U.S. Citizen Pleads Guilty to Insulting Thai Monarchy, Appeals to State Department for Help

GARDEN GROVE, Calif. (Bennington Vale Evening Transcript) -- A U.S. citizen pleaded guilty on Monday to insulting Thailand’s monarchy, an offense that carries a criminal penalty of up to 15 years. The suspect has called on Washington to help release him, citing the need to support his freedom of expression. Similar to North Korea, the people of Thailand regard their ruler, King Bhumibol Adulyadej, as practically divine. The country boasts one of the world’s toughest laws on lese-majeste, or insulting the monarchy. The man in question, whose name is being withheld from the press by request of the U.S. Department of State, was charged with using the Internet to disseminate inflammatory rhetoric, criticisms, and information that was deemed insulting and threatening to the monarchy. “I pled guilty because no one can win the case,” the man told reporters. “I have no chance. I want the American government to help release me. This is a case of freedom of expression.”

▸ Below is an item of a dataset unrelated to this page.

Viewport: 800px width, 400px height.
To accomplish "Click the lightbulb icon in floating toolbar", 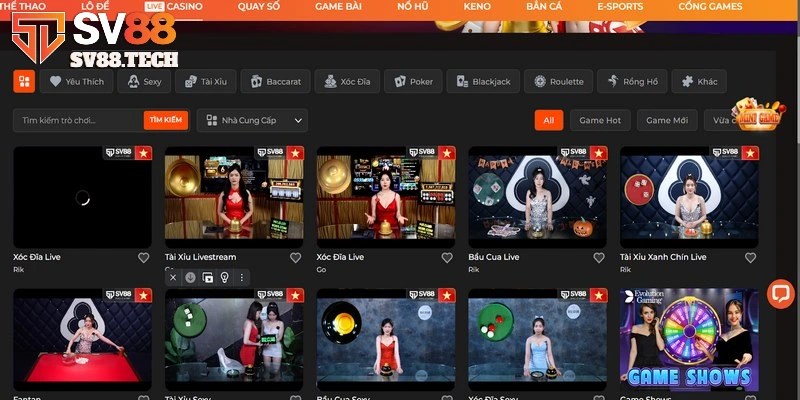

The accused, who resides in Garden Grove, Calif., said he discovered that his case had gone to court in Thailand after receiving a letter in the mail from the Thai government. The letter came with a package that included a home detention monitoring device and instructions on how to attach it to his ankle and activate it.

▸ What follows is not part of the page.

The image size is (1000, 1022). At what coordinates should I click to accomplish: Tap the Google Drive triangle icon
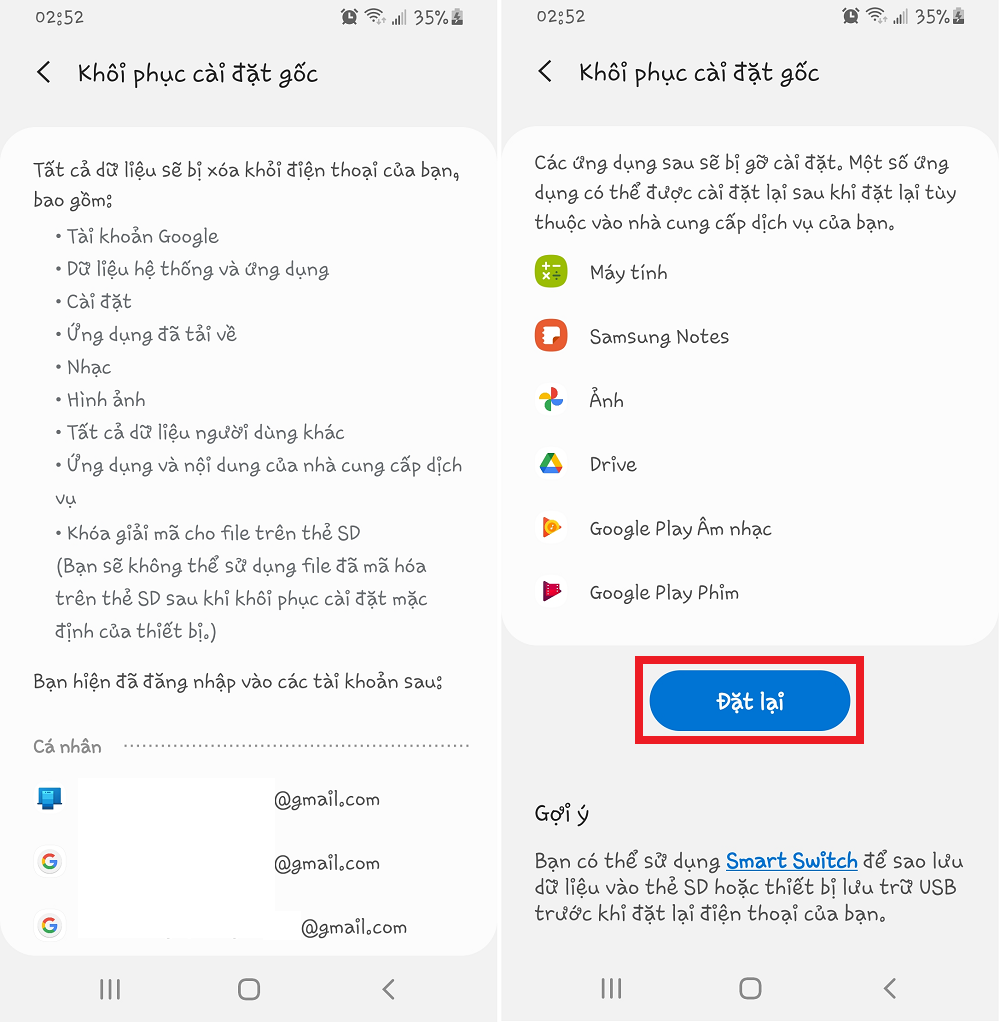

“Because this is happening in another country, I am not allowed to seek legal counsel or appeal to a local magistrate,” the suspect said. “Every day or two, I get phone calls from a couple of Thai men who claim to be my case workers. They tell me there is nothing I can do from here...that I may have to remain under house arrest for the next 15 years. Even then, they say my punishment could be worse after the judge issues his verdict. I could be executed. I sit in my house every night worrying that a package with a knife or poison will show up. I’ve done nothing deserving of death.”

But representatives from the State Department say that there’s little they can do.

“This is a crime being prosecuted from a country outside our jurisdiction,” a spokesperson said. “If we intervene, we could trigger an international incident with dangerous repercussions. We have spoken with the embassy in Thailand and asked them to consider extraditing the suspect back to U.S. custody. He could then leave his house in Garden Grove and deal with local authorities in Orange County, Calif. But we haven’t gotten a response. At this point, it’s just a tense waiting game. Our hands are tied until we can establish a dialog with the court in Thailand. After that, we may have to involve NATO, but we fear escalating the situation into an actual conflict. A lot of innocent people live on that street in Garden Grove. Having an international peacekeeping force show up to extricate the man from his prison could lead to collateral damage. Until we get more information on the case, we aren’t prepared to commit to a full-scale rescue operation.”

More details to come as they develop.